## What is needed
Which lines in the records below mention the word "screenshot"? Copy each one out.

## Supplied information

· · ·

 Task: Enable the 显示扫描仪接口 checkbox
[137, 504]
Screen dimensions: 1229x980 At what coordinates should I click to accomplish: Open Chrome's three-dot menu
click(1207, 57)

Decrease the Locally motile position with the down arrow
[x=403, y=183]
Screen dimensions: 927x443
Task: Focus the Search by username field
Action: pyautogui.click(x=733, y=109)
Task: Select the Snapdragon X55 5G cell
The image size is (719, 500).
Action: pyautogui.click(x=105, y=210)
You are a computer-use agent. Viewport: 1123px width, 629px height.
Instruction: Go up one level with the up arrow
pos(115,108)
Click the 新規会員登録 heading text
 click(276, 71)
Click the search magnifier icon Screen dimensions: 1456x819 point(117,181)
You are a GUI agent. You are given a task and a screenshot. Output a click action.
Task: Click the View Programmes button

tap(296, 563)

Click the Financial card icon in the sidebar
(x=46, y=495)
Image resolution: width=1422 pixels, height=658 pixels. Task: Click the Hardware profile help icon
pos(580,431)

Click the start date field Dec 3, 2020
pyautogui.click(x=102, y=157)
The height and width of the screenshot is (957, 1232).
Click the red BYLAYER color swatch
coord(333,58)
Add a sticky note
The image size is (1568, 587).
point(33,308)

· · ·

## Exercise result
You are a GUI agent. You are given a task and a screenshot. Output a click action.
The height and width of the screenshot is (957, 1232).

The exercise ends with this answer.